Revealing the influence of temperature, pressure, and grain size on nitrogen diffusion and the strength of titanium: a molecular dynamics study

FS Farista and MA Pamungkas and J Syarif, MOLECULAR SIMULATION, 51, 1205-1219 (2025).

DOI: 10.1080/08927022.2025.2598346

Molecular dynamics (MD) simulations utilising the 2NN-MEAM potential were conducted to explore nitrogen diffusion in polycrystalline titanium. The MD simulations demonstrated that nitrogen diffusion in titanium is strongly influenced by temperature and grain size, with a less pronounced effect of pressure. Simulation results indicate a decrease in the strength of nitrogen-impregnated titanium at elevated temperatures, despite the increased diffusion and penetration of nitrogen atoms into the titanium lattice as the temperature increases. Increased temperature enhances atomic vibrations, facilitating dislocation motion and consequently reducing the strength of nitrogen- impregnated titanium.
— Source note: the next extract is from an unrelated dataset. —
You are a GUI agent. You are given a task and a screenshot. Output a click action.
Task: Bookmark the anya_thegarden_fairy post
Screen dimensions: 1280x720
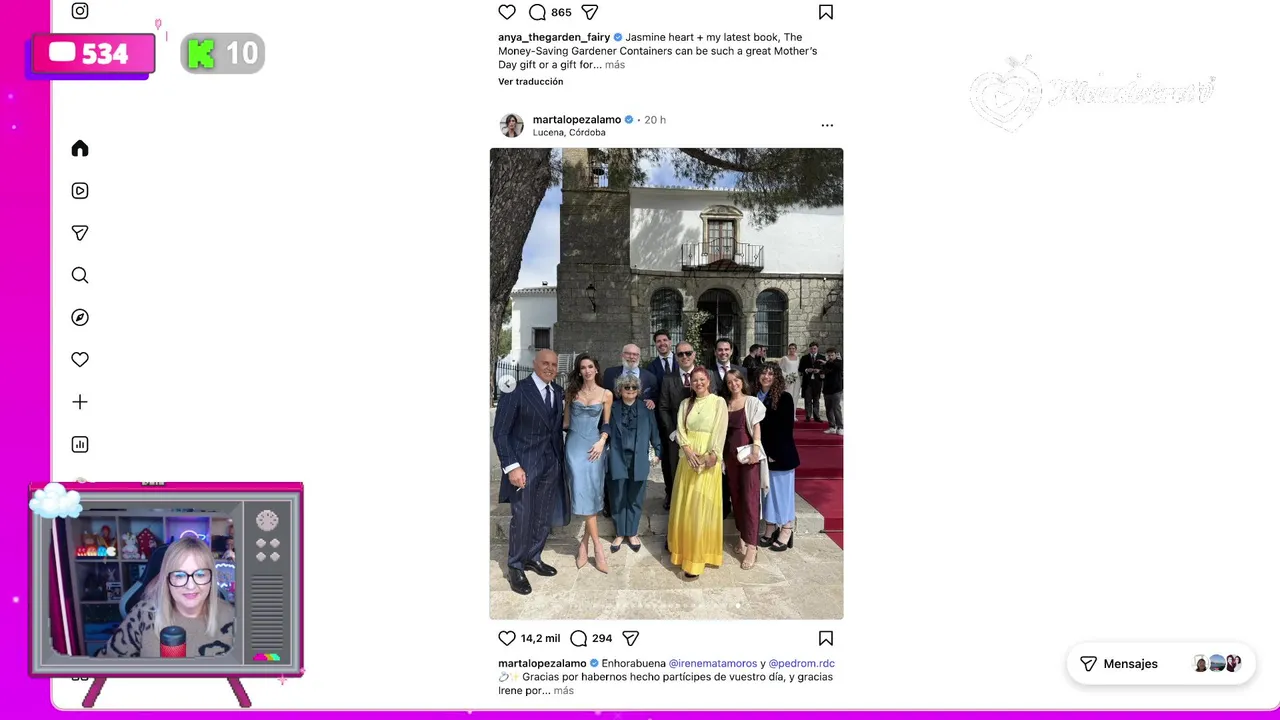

Increasing the grain size of nitrogen-impregnated titanium reduced the number of grain boundaries, which serve as pathways for the rapid diffusion of nitrogen atoms. Although pressure had a minimal impact on diffusion, it significantly increased the material's tensile strength. This strengthening effect is attributed to increased material density and the suppression of vacancies. These findings offer valuable insights for optimising nitriding processes to achieve tailored material properties suitable for diverse industrial applications.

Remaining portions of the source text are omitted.